### What is expected:
Print exactly the line with "[tab] (159, 425)" and every line after it, through the final line of the material below.
Given information Start Marker
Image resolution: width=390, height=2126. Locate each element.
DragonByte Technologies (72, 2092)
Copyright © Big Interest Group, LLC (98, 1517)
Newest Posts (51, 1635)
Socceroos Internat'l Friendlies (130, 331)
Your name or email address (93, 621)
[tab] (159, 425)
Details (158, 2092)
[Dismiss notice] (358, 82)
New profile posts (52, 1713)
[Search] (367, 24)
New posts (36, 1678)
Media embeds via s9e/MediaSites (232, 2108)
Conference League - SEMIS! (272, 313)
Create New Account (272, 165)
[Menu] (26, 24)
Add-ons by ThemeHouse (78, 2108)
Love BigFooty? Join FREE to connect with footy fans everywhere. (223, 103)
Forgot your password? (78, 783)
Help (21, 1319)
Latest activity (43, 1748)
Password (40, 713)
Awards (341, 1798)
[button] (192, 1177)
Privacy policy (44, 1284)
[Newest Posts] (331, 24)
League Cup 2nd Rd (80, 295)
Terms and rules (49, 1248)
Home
Given information End Marker
### Task result:
[tab] (159, 425)
Details (158, 2092)
[Dismiss notice] (358, 82)
New profile posts (52, 1713)
[Search] (367, 24)
New posts (36, 1678)
Media embeds via s9e/MediaSites (232, 2108)
Conference League - SEMIS! (272, 313)
Create New Account (272, 165)
[Menu] (26, 24)
Add-ons by ThemeHouse (78, 2108)
Love BigFooty? Join FREE to connect with footy fans everywhere. (223, 103)
Forgot your password? (78, 783)
Help (21, 1319)
Latest activity (43, 1748)
Password (40, 713)
Awards (341, 1798)
[button] (192, 1177)
Privacy policy (44, 1284)
[Newest Posts] (331, 24)
League Cup 2nd Rd (80, 295)
Terms and rules (49, 1248)
Home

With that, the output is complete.